Records from a data source:
┄┄┄┄┄┄┄┄┄┄
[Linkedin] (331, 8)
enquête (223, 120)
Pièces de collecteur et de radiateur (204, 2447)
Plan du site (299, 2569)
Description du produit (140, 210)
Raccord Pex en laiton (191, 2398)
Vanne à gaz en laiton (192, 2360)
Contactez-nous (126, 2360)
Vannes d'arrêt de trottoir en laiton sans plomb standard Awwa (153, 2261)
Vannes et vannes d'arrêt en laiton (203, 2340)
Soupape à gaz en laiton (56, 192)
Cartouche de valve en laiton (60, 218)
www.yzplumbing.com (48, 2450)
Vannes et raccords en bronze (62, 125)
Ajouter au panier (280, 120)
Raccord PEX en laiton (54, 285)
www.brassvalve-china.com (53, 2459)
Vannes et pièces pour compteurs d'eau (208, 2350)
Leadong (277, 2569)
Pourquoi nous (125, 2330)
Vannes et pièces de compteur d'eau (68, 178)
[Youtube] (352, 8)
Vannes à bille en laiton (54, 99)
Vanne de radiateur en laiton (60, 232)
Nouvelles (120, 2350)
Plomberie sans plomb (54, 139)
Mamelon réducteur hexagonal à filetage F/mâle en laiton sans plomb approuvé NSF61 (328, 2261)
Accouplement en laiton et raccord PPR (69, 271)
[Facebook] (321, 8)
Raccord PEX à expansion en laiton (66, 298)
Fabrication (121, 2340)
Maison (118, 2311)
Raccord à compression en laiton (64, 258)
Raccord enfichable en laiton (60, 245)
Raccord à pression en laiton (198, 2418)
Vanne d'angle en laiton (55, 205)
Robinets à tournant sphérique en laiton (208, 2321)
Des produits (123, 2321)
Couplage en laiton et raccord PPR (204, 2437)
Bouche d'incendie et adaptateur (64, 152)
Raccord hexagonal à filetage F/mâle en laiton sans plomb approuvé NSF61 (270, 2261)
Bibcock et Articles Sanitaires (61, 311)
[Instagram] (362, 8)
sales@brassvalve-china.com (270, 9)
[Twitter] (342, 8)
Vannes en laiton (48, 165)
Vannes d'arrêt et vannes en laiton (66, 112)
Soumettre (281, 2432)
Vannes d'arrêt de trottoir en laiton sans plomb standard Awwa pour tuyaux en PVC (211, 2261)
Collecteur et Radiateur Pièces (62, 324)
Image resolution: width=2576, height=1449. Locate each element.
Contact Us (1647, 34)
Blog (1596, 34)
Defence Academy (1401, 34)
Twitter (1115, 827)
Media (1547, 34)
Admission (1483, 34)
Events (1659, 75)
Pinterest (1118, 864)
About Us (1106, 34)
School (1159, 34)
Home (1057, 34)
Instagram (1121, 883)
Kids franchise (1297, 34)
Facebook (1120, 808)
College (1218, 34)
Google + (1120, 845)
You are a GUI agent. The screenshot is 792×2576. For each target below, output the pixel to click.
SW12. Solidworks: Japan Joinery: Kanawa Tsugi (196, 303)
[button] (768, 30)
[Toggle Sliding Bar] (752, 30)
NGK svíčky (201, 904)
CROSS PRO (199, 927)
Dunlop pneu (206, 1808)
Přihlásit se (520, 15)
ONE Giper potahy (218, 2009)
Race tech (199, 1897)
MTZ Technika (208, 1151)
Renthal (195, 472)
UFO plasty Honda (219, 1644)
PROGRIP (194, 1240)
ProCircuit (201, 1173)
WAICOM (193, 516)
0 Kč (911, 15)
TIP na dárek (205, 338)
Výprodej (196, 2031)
┄┄┄┄┄┄┄┄┄┄
• _TASK ITEM_
Give back every entry, unchanged in any way.

• _RESULT BELOW_
[Linkedin] (331, 8)
enquête (223, 120)
Pièces de collecteur et de radiateur (204, 2447)
Plan du site (299, 2569)
Description du produit (140, 210)
Raccord Pex en laiton (191, 2398)
Vanne à gaz en laiton (192, 2360)
Contactez-nous (126, 2360)
Vannes d'arrêt de trottoir en laiton sans plomb standard Awwa (153, 2261)
Vannes et vannes d'arrêt en laiton (203, 2340)
Soupape à gaz en laiton (56, 192)
Cartouche de valve en laiton (60, 218)
www.yzplumbing.com (48, 2450)
Vannes et raccords en bronze (62, 125)
Ajouter au panier (280, 120)
Raccord PEX en laiton (54, 285)
www.brassvalve-china.com (53, 2459)
Vannes et pièces pour compteurs d'eau (208, 2350)
Leadong (277, 2569)
Pourquoi nous (125, 2330)
Vannes et pièces de compteur d'eau (68, 178)
[Youtube] (352, 8)
Vannes à bille en laiton (54, 99)
Vanne de radiateur en laiton (60, 232)
Nouvelles (120, 2350)
Plomberie sans plomb (54, 139)
Mamelon réducteur hexagonal à filetage F/mâle en laiton sans plomb approuvé NSF61 (328, 2261)
Accouplement en laiton et raccord PPR (69, 271)
[Facebook] (321, 8)
Raccord PEX à expansion en laiton (66, 298)
Fabrication (121, 2340)
Maison (118, 2311)
Raccord à compression en laiton (64, 258)
Raccord enfichable en laiton (60, 245)
Raccord à pression en laiton (198, 2418)
Vanne d'angle en laiton (55, 205)
Robinets à tournant sphérique en laiton (208, 2321)
Des produits (123, 2321)
Couplage en laiton et raccord PPR (204, 2437)
Bouche d'incendie et adaptateur (64, 152)
Raccord hexagonal à filetage F/mâle en laiton sans plomb approuvé NSF61 (270, 2261)
Bibcock et Articles Sanitaires (61, 311)
[Instagram] (362, 8)
sales@brassvalve-china.com (270, 9)
[Twitter] (342, 8)
Vannes en laiton (48, 165)
Vannes d'arrêt et vannes en laiton (66, 112)
Soumettre (281, 2432)
Vannes d'arrêt de trottoir en laiton sans plomb standard Awwa pour tuyaux en PVC (211, 2261)
Collecteur et Radiateur Pièces (62, 324)
Image resolution: width=2576, height=1449. Locate each element.
Contact Us (1647, 34)
Blog (1596, 34)
Defence Academy (1401, 34)
Twitter (1115, 827)
Media (1547, 34)
Admission (1483, 34)
Events (1659, 75)
Pinterest (1118, 864)
About Us (1106, 34)
School (1159, 34)
Home (1057, 34)
Instagram (1121, 883)
Kids franchise (1297, 34)
Facebook (1120, 808)
College (1218, 34)
Google + (1120, 845)
You are a GUI agent. The screenshot is 792×2576. For each target below, output the pixel to click.
SW12. Solidworks: Japan Joinery: Kanawa Tsugi (196, 303)
[button] (768, 30)
[Toggle Sliding Bar] (752, 30)
NGK svíčky (201, 904)
CROSS PRO (199, 927)
Dunlop pneu (206, 1808)
Přihlásit se (520, 15)
ONE Giper potahy (218, 2009)
Race tech (199, 1897)
MTZ Technika (208, 1151)
Renthal (195, 472)
UFO plasty Honda (219, 1644)
PROGRIP (194, 1240)
ProCircuit (201, 1173)
WAICOM (193, 516)
0 Kč (911, 15)
TIP na dárek (205, 338)
Výprodej (196, 2031)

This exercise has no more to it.